Sometimes helping families embrace a new way of understanding issues or following through on recommendations can be a struggle. With one 3-year-old boy in a new immigrant family, for example, a routine eye exam (which we provide for all children) found he needed glasses, but his parents thought glasses would make him look “funny” and that other kids would tease him. Plus, they were truly convinced that he really didn’t need glasses. Initially, they refused to allow us to get him glasses, even when we assured them that we would pay for them. Finally, one of the therapists said, “Can you agree to just let us get the glasses and let him wear them for two weeks? If it creates a problem, you can decide what to do from there.” After the child wore the glasses for two weeks, the family came back to us and felt so regretful for their initial reluctance. They’d seen the eager way their child put those glasses on every morning and how much better he could see with them. How could they almost not have let their child get glasses? This is the kind of small victory that’s so important to notice and celebrate in doing this kind of work. We knew the parents wanted to provide the best for their child, and we appealed to that desire, making sure that we never disrespected their beliefs and always viewed their commitment to their child as a strength to be used to move the treatment forward. Most importantly, the therapist never lost hope.
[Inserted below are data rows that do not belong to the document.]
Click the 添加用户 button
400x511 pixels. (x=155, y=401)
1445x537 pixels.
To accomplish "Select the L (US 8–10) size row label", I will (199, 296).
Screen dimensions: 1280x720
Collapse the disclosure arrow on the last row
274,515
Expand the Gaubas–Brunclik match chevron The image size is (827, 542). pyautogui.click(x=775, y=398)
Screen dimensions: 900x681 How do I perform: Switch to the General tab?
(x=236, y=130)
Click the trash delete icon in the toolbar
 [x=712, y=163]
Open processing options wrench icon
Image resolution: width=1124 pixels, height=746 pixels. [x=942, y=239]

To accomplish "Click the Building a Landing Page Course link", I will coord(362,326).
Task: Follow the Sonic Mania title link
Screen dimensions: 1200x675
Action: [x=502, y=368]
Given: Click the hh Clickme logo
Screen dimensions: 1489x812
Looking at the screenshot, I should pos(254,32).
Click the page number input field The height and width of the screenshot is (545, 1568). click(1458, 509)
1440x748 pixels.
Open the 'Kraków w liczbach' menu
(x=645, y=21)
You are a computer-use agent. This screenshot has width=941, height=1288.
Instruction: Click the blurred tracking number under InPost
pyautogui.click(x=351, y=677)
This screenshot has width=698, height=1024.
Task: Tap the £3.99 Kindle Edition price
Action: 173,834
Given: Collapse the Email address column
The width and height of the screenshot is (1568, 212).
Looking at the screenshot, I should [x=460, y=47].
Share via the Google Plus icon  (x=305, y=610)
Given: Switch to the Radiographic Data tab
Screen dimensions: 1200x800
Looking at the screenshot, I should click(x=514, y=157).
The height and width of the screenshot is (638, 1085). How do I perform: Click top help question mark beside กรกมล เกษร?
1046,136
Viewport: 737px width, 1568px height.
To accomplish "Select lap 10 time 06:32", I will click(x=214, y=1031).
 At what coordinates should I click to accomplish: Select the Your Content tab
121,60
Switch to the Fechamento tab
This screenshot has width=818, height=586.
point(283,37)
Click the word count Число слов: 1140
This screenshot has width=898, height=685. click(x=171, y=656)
Unfortunately, like most centers, we’re chronically underfinanced, and our therapists feel a great deal of pressure to provide billable services to clients. It can be hard to hold on to our best therapists if we don’t provide benefits beyond paying them for the hours they see clients. Despite the financial pressure, one of the most important things I’d like to be able to do to heighten the quality of care we provide would be to give our therapists more time just to talk and learn from each other. It’s regrettable that therapists are increasingly being pushed to see a greater number of clients in these types of settings where problems are high and crises many.
Clinicians who have time to talk to each other discuss the challenges of this kind of work and remind each other of the importance of not giving up on their clients, not feeling hopeless, and transmitting a sense of hopefulness. Our staff have attended some of the nation’s finest institutes and training programs, but what we feel makes the ultimate difference is supporting client strengths, understanding the reality of the inequities in which our clients live, and recognizing the importance of hopefulness. In essence, we believe in and embrace improvement against all odds.
Thelma Dye, PhD, is a psychologist and the Hilde L. Mosse executive director/CEO of Northside Center.